FIG. 7 is another example of a GUI section 700, which is a portion of the GUI 500 discussed with respect to FIG. 5A, in some embodiments.
In some embodiment, the GUI section 700 is presented as a new preview window scrolling down a scroll bar in Section D of GUI 500. In some embodiments, the GUI 500 is configured to trigger the presentation of GUI section 700 in a new preview window by simply clicking a dedicated button (e.g., “Show All”, “Show More”, etc.), by inserting a command code, by pressing keyboard shortcut keys (e.g., Ctrl+X), and the like.
In this embodiment, the GUI section 700 includes the visual representation of the data suggestions, as described with respect to FIG. 6 . Subsection 702 of the GUI section 700 includes a visual representation of classification statistics regarding the data suggestions. Subsection 702 is a visual representation of table. The table includes a “Count” field that describes a number of data structures of the data suggestions, an “Error” field that identifies how many data structures resulted in a <null> value, a “Unique” data field that describes how many records have a unique value, an “Mean” data field that describes an average value among the data suggestions, and a “Std. Deviation” which describes a standard deviation of the data suggestions. Subsection 702 also includes a visual representation of a table named “Forecast—Distribution.” The table describes a distribution of the sales forecast.
Subsection 704 is a bar graph that visually represents statistical data regarding the data suggestions.
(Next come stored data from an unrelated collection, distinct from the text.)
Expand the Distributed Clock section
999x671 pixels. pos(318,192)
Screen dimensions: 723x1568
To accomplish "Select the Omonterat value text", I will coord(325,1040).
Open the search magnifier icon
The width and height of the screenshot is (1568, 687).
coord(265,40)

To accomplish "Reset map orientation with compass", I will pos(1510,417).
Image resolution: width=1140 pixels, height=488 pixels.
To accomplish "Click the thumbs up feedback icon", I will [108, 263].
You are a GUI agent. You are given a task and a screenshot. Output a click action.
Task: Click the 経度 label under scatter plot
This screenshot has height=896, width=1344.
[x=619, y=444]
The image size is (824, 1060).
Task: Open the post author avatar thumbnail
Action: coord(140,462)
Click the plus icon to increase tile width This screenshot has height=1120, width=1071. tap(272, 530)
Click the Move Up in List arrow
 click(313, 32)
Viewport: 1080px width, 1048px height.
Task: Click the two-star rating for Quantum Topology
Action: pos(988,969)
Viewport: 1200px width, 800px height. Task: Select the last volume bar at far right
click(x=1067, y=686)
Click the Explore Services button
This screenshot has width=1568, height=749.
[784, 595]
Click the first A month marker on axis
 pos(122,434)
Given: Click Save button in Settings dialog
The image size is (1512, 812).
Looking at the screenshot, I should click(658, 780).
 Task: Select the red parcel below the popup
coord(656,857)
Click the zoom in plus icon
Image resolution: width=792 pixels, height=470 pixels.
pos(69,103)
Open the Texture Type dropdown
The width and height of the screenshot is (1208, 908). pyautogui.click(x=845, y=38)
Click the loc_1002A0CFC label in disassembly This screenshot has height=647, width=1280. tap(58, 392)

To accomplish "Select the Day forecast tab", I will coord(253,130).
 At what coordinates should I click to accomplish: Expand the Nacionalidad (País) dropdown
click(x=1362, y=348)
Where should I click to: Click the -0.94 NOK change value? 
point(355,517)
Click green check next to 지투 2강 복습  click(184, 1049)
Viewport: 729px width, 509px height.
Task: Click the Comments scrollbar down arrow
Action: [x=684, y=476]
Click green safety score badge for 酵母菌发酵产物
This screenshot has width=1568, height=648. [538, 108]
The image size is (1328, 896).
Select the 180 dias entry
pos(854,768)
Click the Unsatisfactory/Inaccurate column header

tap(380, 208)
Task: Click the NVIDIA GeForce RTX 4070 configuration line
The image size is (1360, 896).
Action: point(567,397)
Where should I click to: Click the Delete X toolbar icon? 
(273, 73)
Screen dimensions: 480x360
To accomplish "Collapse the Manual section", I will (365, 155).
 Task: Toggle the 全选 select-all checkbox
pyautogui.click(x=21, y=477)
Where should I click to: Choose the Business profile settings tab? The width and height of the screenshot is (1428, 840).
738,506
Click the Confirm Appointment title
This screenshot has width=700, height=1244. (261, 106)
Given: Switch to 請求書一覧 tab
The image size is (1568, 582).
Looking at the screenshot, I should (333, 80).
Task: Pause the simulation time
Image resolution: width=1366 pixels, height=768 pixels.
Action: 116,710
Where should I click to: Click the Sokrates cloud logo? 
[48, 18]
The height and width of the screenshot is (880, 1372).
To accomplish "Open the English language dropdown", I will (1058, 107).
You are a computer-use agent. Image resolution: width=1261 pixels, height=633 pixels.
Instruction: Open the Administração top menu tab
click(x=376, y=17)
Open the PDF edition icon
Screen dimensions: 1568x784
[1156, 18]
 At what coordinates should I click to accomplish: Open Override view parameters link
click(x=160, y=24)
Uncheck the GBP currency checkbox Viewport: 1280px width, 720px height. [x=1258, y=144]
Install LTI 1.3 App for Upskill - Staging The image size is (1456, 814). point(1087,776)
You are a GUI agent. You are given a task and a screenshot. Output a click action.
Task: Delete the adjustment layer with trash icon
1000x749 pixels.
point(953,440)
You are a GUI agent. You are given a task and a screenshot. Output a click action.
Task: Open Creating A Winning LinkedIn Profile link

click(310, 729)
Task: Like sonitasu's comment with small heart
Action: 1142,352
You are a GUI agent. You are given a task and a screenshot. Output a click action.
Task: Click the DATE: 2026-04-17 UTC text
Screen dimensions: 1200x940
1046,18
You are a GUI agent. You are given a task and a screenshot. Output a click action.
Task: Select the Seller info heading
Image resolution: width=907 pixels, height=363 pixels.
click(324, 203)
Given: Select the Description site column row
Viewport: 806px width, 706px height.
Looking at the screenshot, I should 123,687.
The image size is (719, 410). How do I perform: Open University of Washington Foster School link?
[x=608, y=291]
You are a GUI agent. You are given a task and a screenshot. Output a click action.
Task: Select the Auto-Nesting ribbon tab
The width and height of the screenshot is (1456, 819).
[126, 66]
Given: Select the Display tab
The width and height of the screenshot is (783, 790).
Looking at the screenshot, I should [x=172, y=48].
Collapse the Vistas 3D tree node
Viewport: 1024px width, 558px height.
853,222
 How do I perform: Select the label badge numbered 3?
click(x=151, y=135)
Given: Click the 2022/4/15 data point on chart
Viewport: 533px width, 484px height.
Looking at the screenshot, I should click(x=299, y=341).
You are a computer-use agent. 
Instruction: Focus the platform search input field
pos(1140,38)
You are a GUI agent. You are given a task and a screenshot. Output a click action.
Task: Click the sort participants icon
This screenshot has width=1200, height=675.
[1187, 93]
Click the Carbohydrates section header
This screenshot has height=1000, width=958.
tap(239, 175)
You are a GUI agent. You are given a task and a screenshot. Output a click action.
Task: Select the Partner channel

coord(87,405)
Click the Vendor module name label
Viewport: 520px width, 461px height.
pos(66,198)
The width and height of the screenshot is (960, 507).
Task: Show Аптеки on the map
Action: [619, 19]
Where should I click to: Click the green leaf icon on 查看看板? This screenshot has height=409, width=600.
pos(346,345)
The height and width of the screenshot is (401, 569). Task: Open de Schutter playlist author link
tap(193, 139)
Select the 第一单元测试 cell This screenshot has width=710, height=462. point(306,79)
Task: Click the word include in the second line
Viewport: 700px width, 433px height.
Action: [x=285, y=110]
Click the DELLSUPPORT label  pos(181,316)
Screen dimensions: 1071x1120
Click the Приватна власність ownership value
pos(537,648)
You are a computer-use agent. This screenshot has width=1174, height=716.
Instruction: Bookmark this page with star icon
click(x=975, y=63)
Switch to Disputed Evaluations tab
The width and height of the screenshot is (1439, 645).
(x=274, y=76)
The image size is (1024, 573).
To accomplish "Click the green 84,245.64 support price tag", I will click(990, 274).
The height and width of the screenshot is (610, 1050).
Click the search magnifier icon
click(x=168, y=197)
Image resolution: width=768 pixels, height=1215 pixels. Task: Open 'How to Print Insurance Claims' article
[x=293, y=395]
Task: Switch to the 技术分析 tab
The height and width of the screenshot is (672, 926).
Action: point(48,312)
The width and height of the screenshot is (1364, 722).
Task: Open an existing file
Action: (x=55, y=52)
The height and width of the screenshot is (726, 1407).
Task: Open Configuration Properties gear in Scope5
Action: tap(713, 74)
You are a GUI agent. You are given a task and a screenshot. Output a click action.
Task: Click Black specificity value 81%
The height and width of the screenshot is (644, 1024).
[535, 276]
The bar graph is a histogram describing selected fields with a number data type.
FIG. 8 is a pop-out window 800 for selecting how to join different data suggestions, in accordance with some embodiments.
In some embodiments, the pop-out window is generated by the GUI 500 in FIGS. 5A-5C once the join functionality is selected as shown in FIG. 5C. The pop-out window 800 includes description boxes 802, 804 identifying the data suggestions that are to be joined. In this example, the data suggestions for “Sales Forecast” and the data suggestions for “Actual Sales” are to be joined.
A yen diagram option named Left Outer describes a function where all of the fields of the data suggestions described in description box 802 and a portion of the fields of the data suggestions described in description box 804 which also described in description box 802 are maintained. A yen diagram option named Inner describes a function where only the fields that the data suggestions described in description box 802 and the data suggestions described in description box 804 are maintained. A yen diagram option named Right Outer describes a function where all of the fields of the data suggestions described in description box 804 and a portion of the fields of the data suggestions described in description box 802 which also described in description box 804 are maintained. A yen diagram option named Left Anti describes a function where the fields of the data suggestions described in description box 802 are maintained except for the data fields that the data suggestions described in description box 802 have in common with the data suggestions described in description box 804. A yen diagram option named Full Join describes a function where all of the fields of the data suggestions described in description box 802 and all of the fields that the data suggestions described in description box 804 are maintained. A yen diagram option named Right Anti describes a function where the fields of the data suggestions described in description box 804 are maintained except for the data fields that the data suggestions described in description box 804 have in common with the data suggestions described in description box 802. Once the user provides user input regarding a yen diagram selection, the data standardization software 122 is configured to provide the functionality described by the yen diagram selection and generate the appropriate subset of data structures 130 for the data suggestions described in description boxes, 802, 804. In some embodiments, once the user provides user input regarding the yen diagram selection, the data standardization software 122 is configured to present a success rate indication includes a progress circle as illustrated in pop-out window 800, a numerical value (e.g., in percentage, in ratio, etc.), a progress bar, and some other suitable options of representation.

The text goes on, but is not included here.